As to ANZ child psychiatrists’ views of PBD in the USA, 7 (3.5%) of the 199 thought PBD was being underdiagnosed or appropriately diagnosed in the USA, 90% thought it was overdiagnosed or very overdiagnosed by our American colleagues and 6% were unsure. This survey was done near the height of the PBD phenomenon in ANZ and in the ensuing 5 years it seems the short flurry of PBD diagnosing in this part of the world has dwindled. Anecdotally at conferences the talk is that a repeat survey would show even more skeptical responses.
Similarly a German survey [ http://www.ncbi.nlm.nih.gov/pubmed/15383136 ] found minimal support for PBD. Only 7% of 251 German child psychiatrists reported having seen pre-pubertal cases. In the UK, the British National Institute for Health and Clinical Excellence (NICE), a research body similar to the American NIH/NIMH, produced guidelines on bipolar disorder in 2006. These guidelines made clear that PBD was a research hypothesis only, and effectively ruled out using the diagnosis in clinical practice: “the conference was not convinced that evidence currently exists to support the everyday clinical use of bipolar II disorder or bipolar not otherwise specified (bipolar-NOS) disorder (the DSM category where PBD fits) for these age groups” (under 18 years old). Because children can present in “high spirits” and adolescents can be emotionally volatile the NICE guidelines were concerned not only that using criteria for PBD (under bipolar disorder NOS category) but even bipolar-II disorder use would overdiagnose children and teenagers.

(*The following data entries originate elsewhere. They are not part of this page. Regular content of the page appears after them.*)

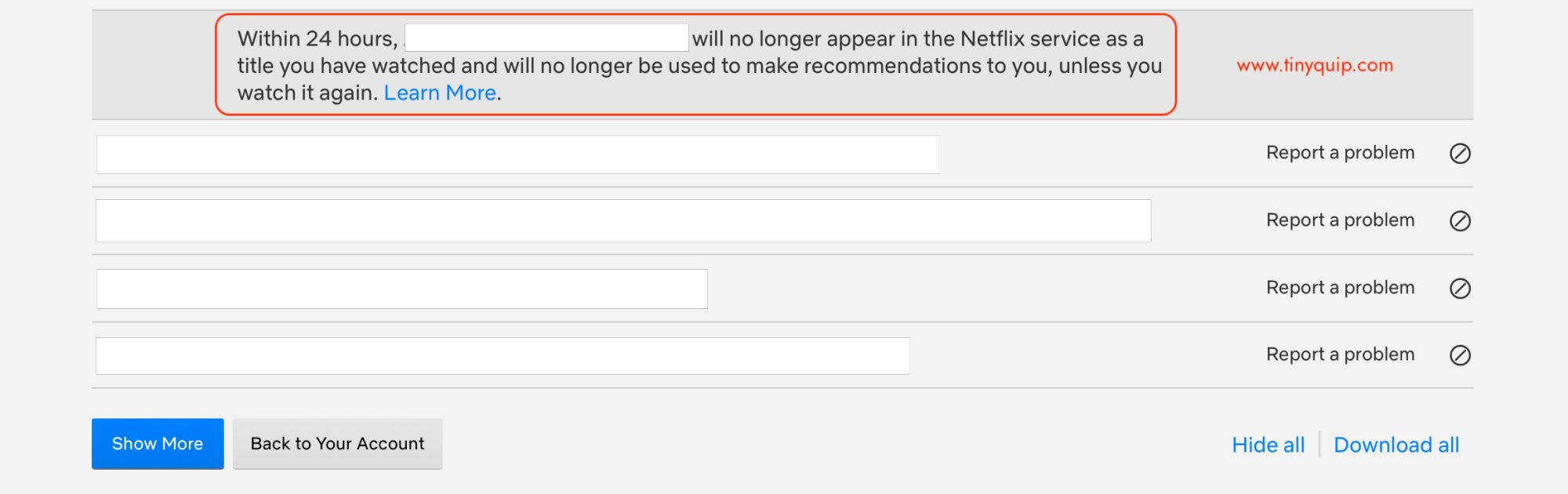The height and width of the screenshot is (494, 1568).
Task: Report a problem for the second title
Action: pos(1339,221)
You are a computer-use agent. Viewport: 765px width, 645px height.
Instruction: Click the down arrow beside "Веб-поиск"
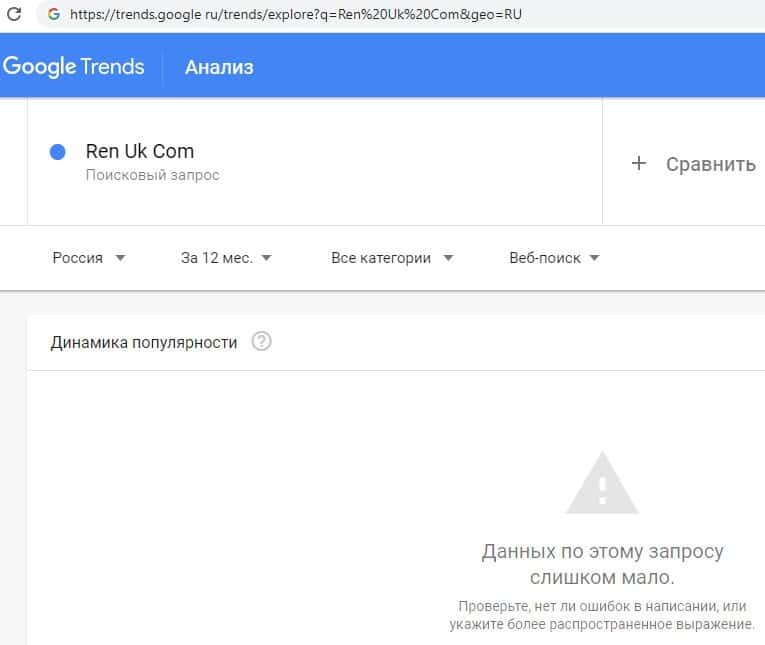pos(594,258)
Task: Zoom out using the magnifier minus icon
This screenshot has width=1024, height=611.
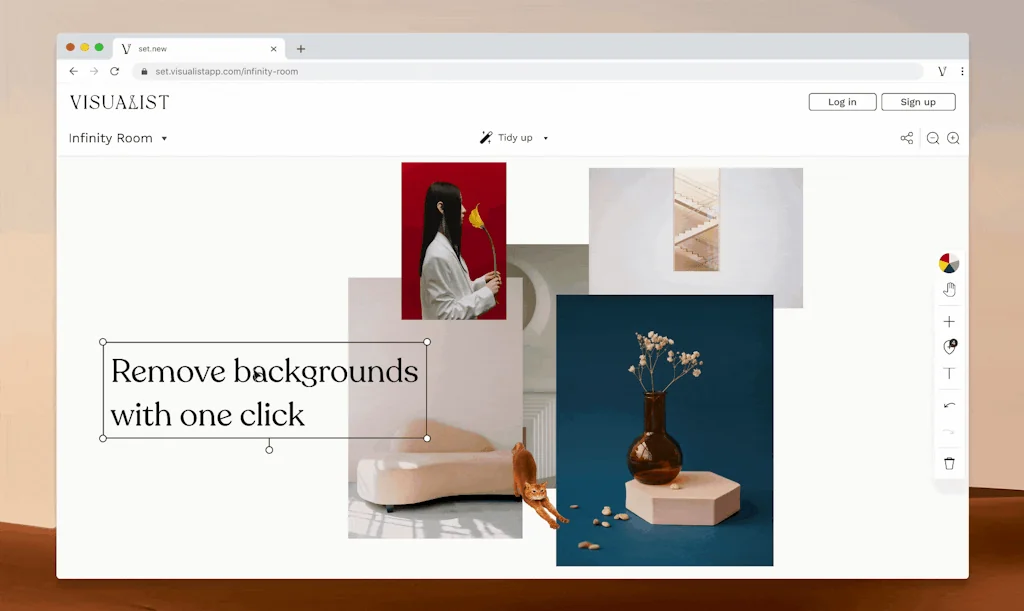Action: (932, 138)
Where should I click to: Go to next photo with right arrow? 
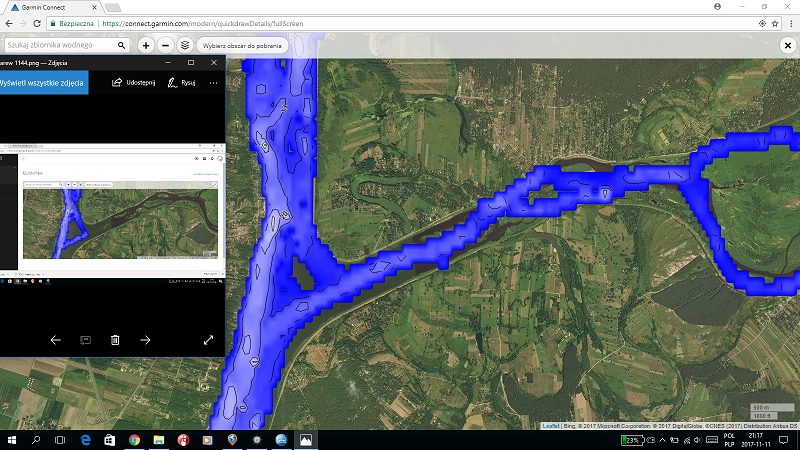[x=145, y=340]
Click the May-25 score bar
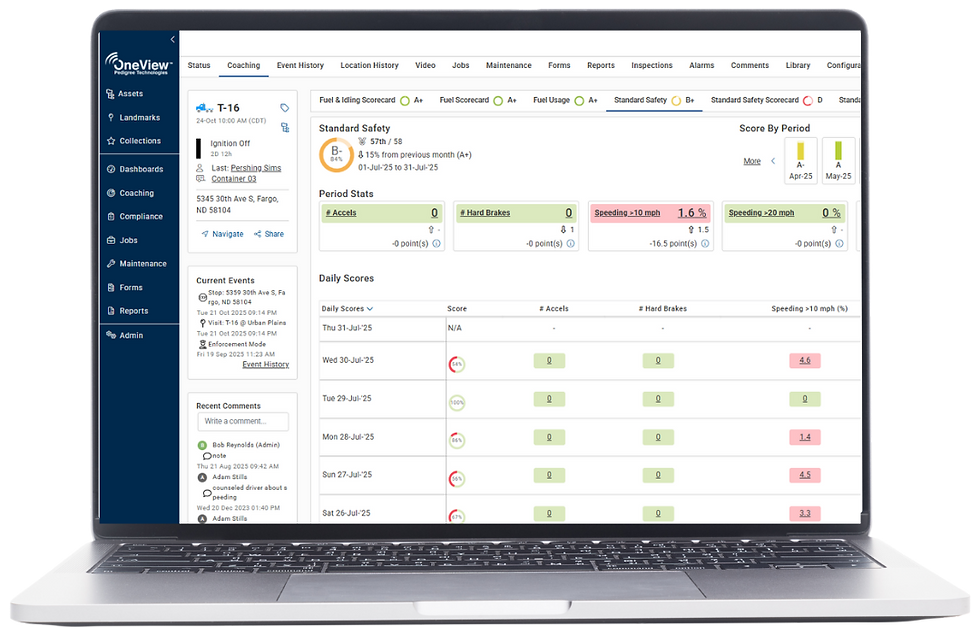This screenshot has height=635, width=980. pyautogui.click(x=838, y=151)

Some research centers in Spain, Switzerland, Italy, the Netherlands, Australia, Brazil and India did accept and use the PBD diagnoses. Most were in collaboration with leading American researchers in PBD. Having attended a seminar on PBD in New Delhi and talking with European colleagues it is clear that uptake of PBD by child psychiatrists in clinical practice outside these centers has been minimal. An indication of this is the number of presentations on PBD at 3 official child & adolescent psychiatric associations’ conferences in 2009: there were over 40 presentations on PBD at the American Academy of Child & Adolescent Psychiatry (AACAP) annual convention in Hawaii; in contrast there were zero presentations at the ANZ FCAP conference in New Zealand and also zero presentations at the large European ESCAP conference in Budapest, Hungary. When some conference organizers in Europe were asked why, the reply was words to the effect: “(PBD) is an American fad that shall pass”.

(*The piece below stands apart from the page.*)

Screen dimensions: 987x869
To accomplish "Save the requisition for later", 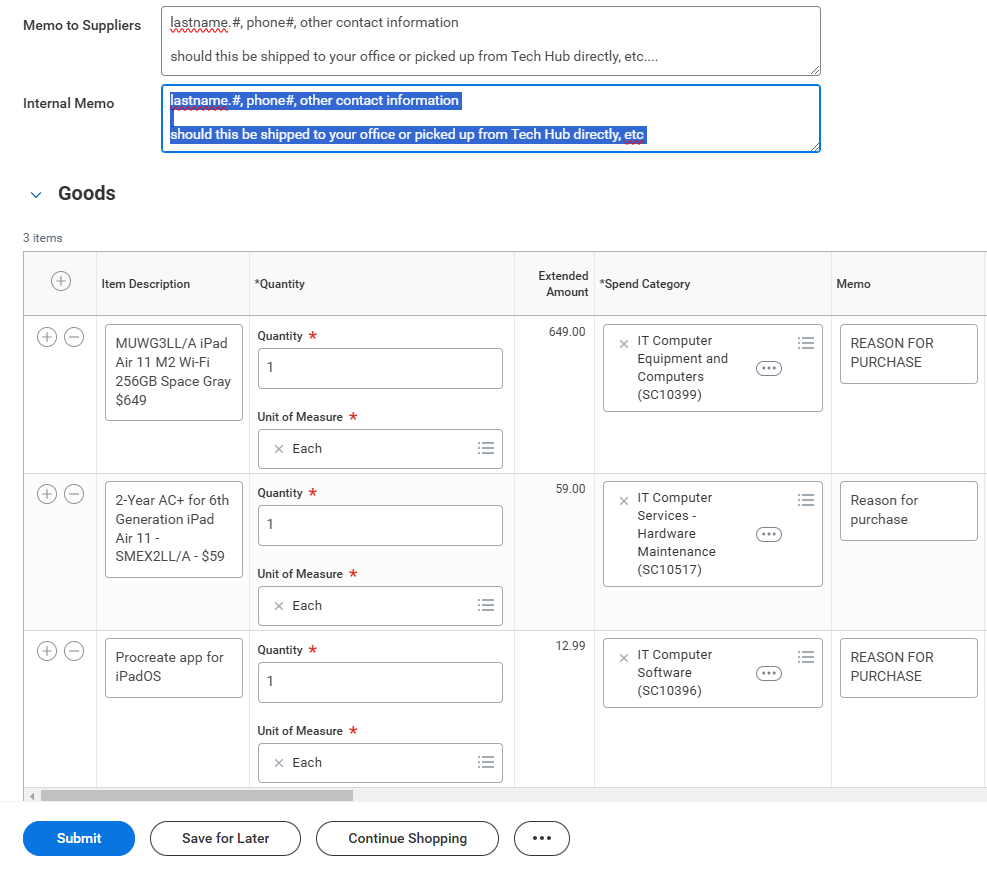I will 225,838.
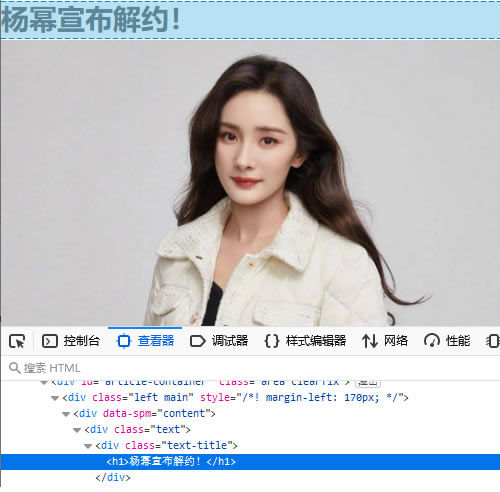Open the 性能 performance tab
500x492 pixels.
pyautogui.click(x=447, y=341)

Even in Canada there has been skepticism of PBD diagnoses, at least from discussions I’ve had with Canadian colleagues. The July 2007 editorial in the Canadian Journal of Psychiatry focused on the PBD controversy [ http://publications.cpa-apc.org/browse/documents/243 ] . Two lead articles with diametrically opposing views were juxtaposed: Chang, from California, argued in favor of widespread pre-school age onset; Duffy, in a study sponsored by the Canadian Institute for Mental Health, reported that no cases of bipolar disorder under age 12 had been found in children from high risk families where one or both parents had bipolar disorder. The current editor of the Canadian Journal of Psychiatry, Dr Joel Paris, has a special interest in bipolar disorder. Dr Stuart Kaplan, the host of this blog, heard Dr Paris give a presentation at the recent 2012 American Psychiatric Association conference in Philadelphia where he stated: "When psychiatrists 50 years from now look back on our current era in psychiatry, they will understand that the diagnosis of pediatric bipolar disorder is the greatest scandal to ever befall psychiatry.”